#### Work request:
Using the listing, copy each whole line that features "Viewport".

─── Exercise input

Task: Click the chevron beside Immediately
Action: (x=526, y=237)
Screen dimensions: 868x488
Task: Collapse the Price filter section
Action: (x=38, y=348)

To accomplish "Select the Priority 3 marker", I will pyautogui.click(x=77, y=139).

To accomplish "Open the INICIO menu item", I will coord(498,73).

──────
─── Exercise input

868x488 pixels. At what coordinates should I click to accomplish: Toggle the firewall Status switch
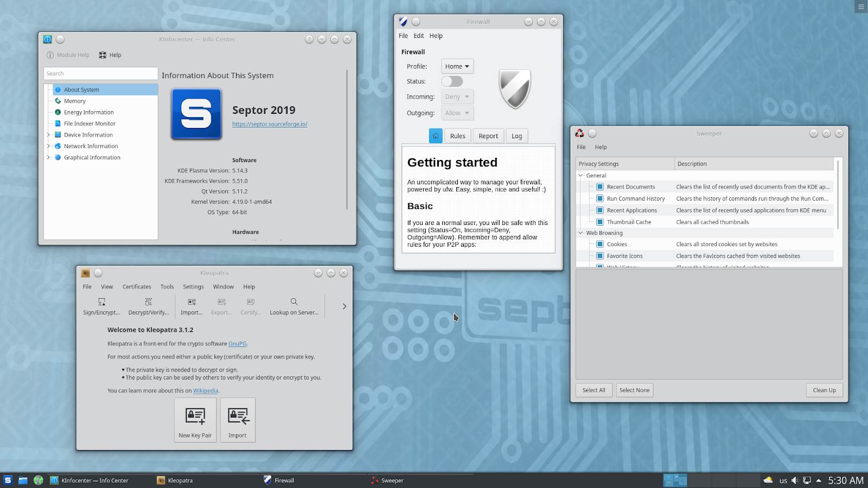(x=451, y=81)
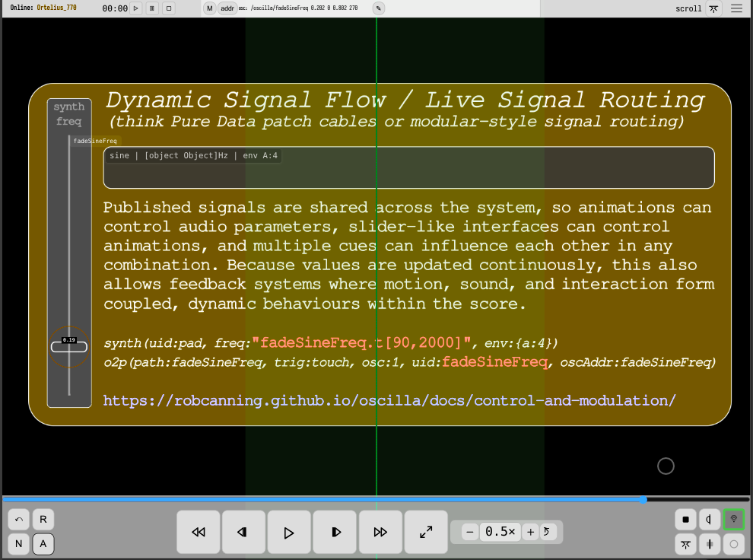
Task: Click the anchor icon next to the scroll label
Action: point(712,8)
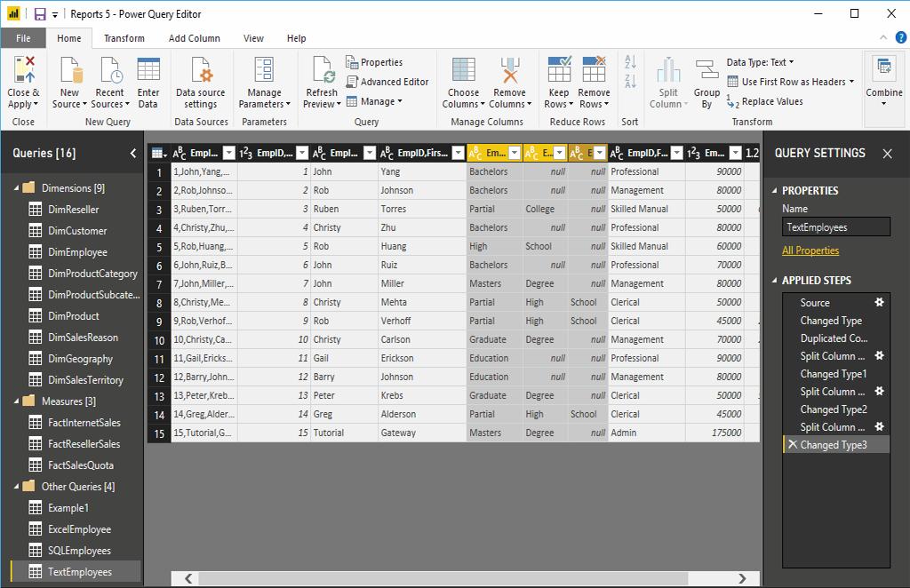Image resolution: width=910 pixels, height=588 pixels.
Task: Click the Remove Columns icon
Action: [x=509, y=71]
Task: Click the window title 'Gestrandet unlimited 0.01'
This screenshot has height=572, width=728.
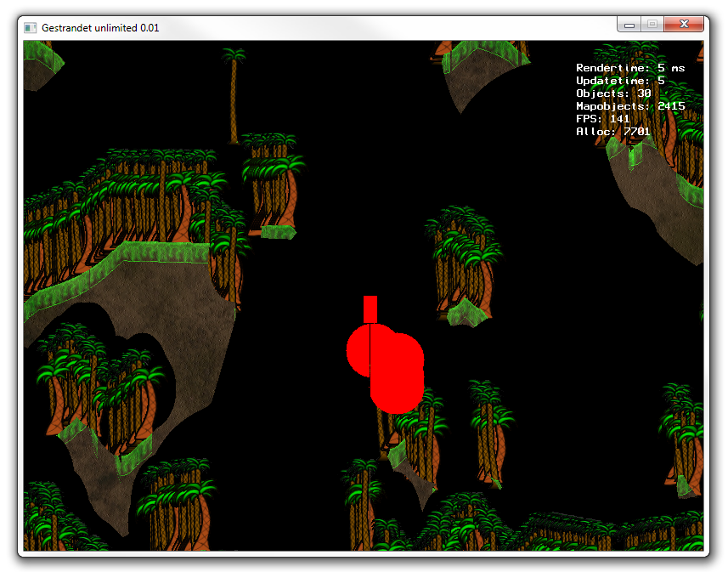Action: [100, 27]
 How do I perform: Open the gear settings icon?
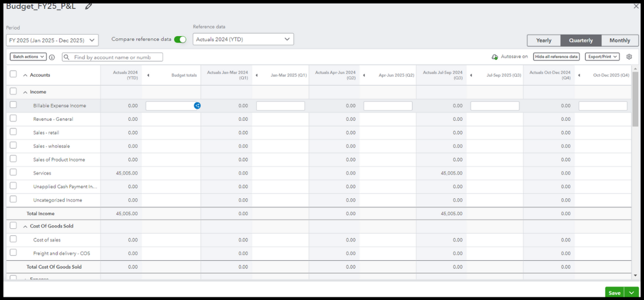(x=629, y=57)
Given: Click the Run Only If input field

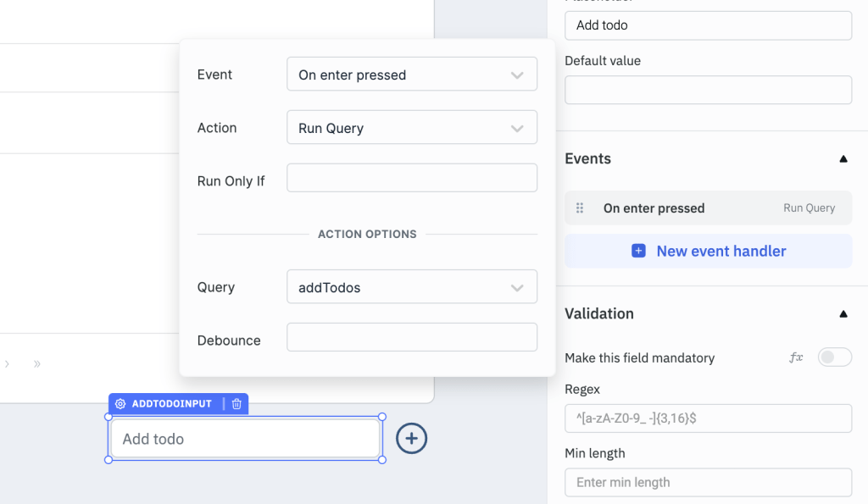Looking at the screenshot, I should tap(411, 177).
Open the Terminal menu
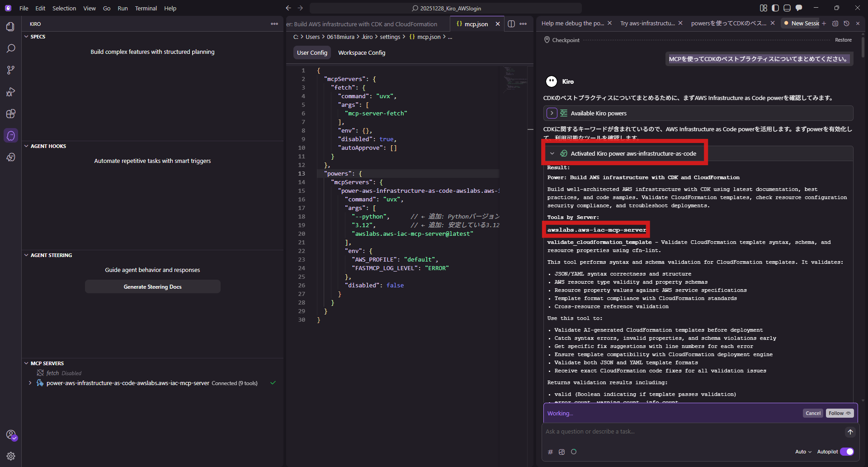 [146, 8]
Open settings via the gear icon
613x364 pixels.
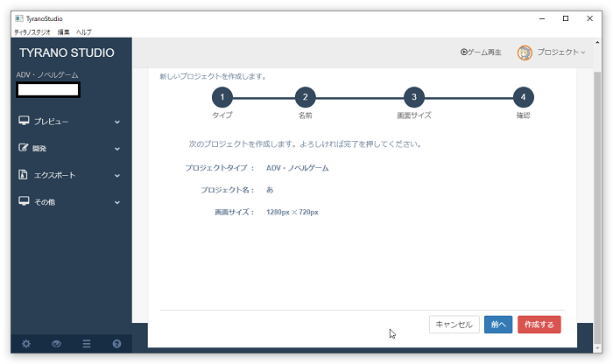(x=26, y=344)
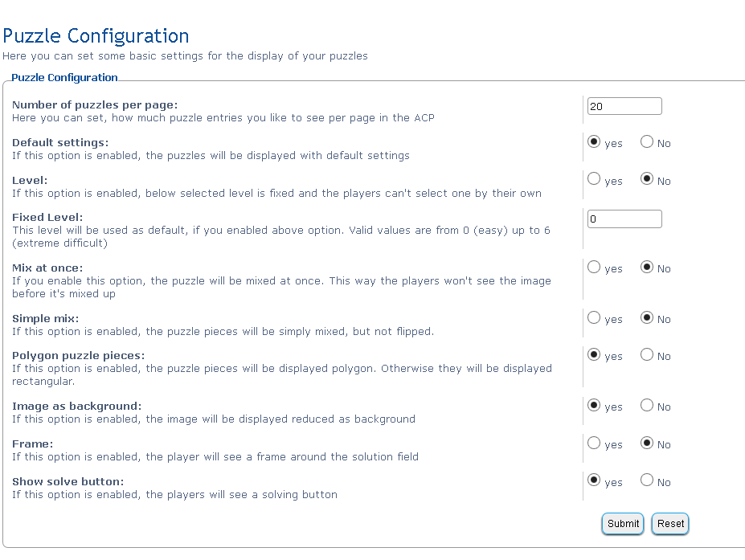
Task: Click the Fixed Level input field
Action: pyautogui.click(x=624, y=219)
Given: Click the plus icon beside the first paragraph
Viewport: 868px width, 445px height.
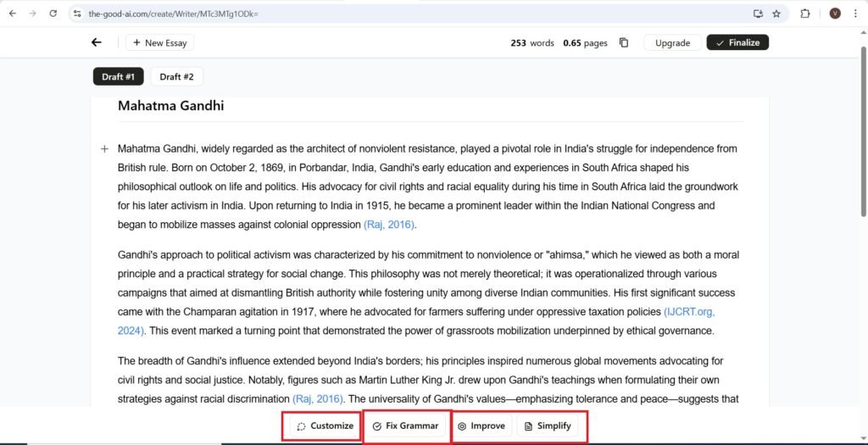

──────
─── Exercise input

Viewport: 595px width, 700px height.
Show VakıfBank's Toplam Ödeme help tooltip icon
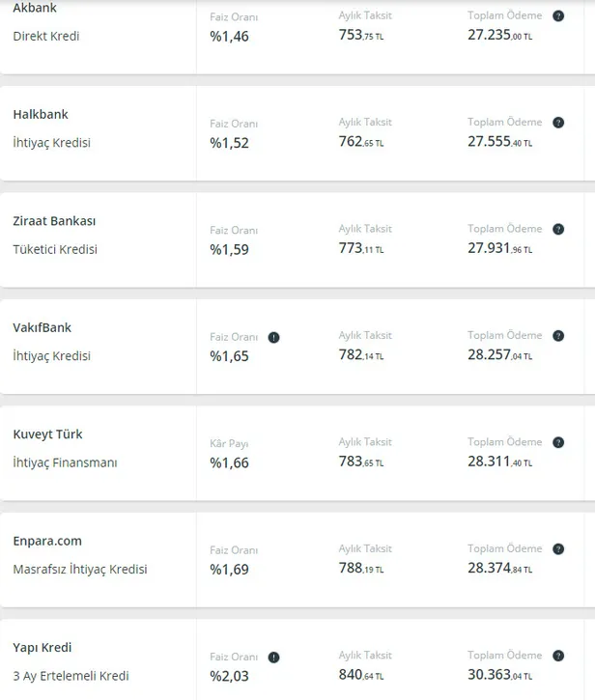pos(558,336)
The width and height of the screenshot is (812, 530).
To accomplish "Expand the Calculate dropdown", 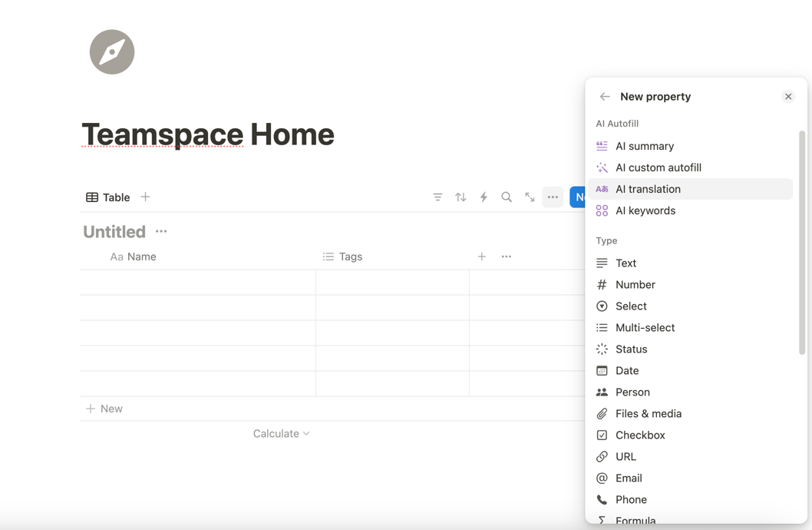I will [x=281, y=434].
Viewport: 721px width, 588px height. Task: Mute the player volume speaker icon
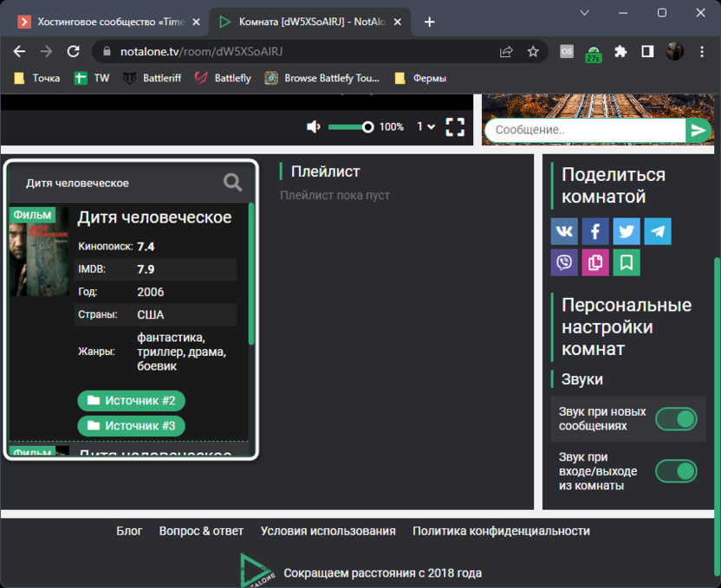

──────

#### Task answer:
Viewport: 868px width, 445px height.
Viewport: 595px width, 700px height.
Viewport: 721px width, 588px height. Task: Mute the player volume speaker icon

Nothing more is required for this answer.